Tiktok is a great place to go for energy and inspiration, but its format often relies on unverified advice.  University Extensions provide peer reviewed and science based information and field trials, and are the place to go for validating a “hack” before trying it.  

Does chaos gardening really work?  Like for so many things in life, the answer is “sometimes.”

Deryn Davidson is the Sustainable Landscape Specialist for Colorado State University Extension, and was cited in the New York Times story.

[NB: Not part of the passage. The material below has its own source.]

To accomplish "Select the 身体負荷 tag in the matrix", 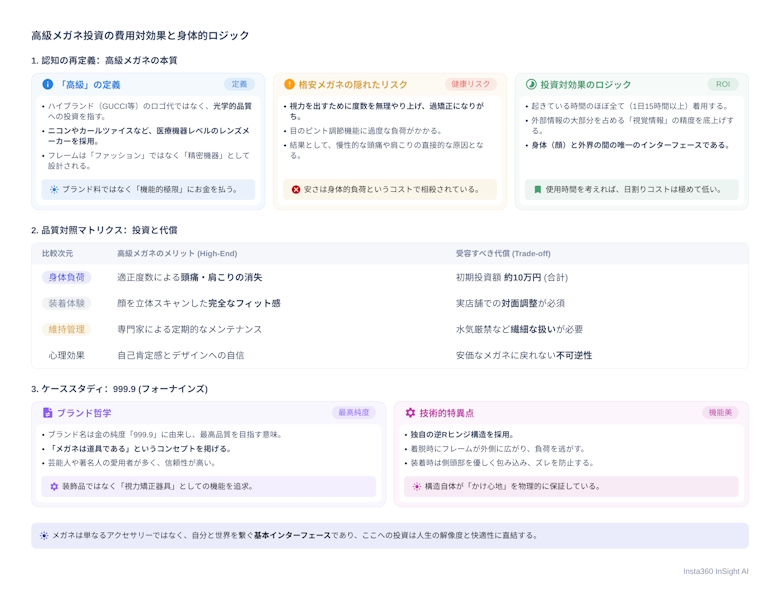I will tap(66, 278).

She moderated a webinar in late 2025 featuring several Colorado State University Extension horticulture experts who had personal experience with chaos gardening.  While being positive and enthusiastic, the panel points out some chaos gardening negatives that were left out in many of those highly edited Tiktok videos.  

Despite the easy ‘set it and forget it and anything goes’ vibe, chaos gardens still require care.  Watering, weeding, and eventually cutting back or removing spent annuals are all part of the cycle.

Here are a few more of the panel’s suggestions.                              

Your mix of seeds should be sowed on soil that has been worked just a bit to loosen it enough to welcome them.  Simply sowing seeds on unworked soil ensures that they will be eaten by critters, blown away in the wind, or simply never germinate. 

That brings us to this next point, an undisputed fact of gardening life. Each time you disturb the soil, you bring to the surface what could be a vast seed bank of weed seeds that will thrive in the newly found sunshine.  Weeds will always win and you can count on it, out-competing the seeds of the more desirable species you just sowed.  If you don’t control the weeds before you plant any type of garden, and not just a chaos garden, the weeds will control and defeat you.

If your mix contains seeds of native plants, sowing in the late fall will ensure a period of cold stratification and maximum germination success in the spring. 

If your seed mix includes shade-loving plants and your garden is in full-sun, or you sow drought tolerant plants into boggy soil, they will struggle.

Some wildflower seed mixes may contain non-native species that can spread beyond your garden and become invasive. 

Not everyone who wants to garden has a wheel barrow and a shed full of gardening tools.  If a novice gardener tries this relatively easier style of gardening, they may be inspired to try growing their own food next.  If their chaos garden brings in the bees, maybe they’ll plant a garden just for pollinators. If native plants in the mix thrive, why not try more native varieties?  

Even if you’re an experienced gardener, you just might be tempted to try something different.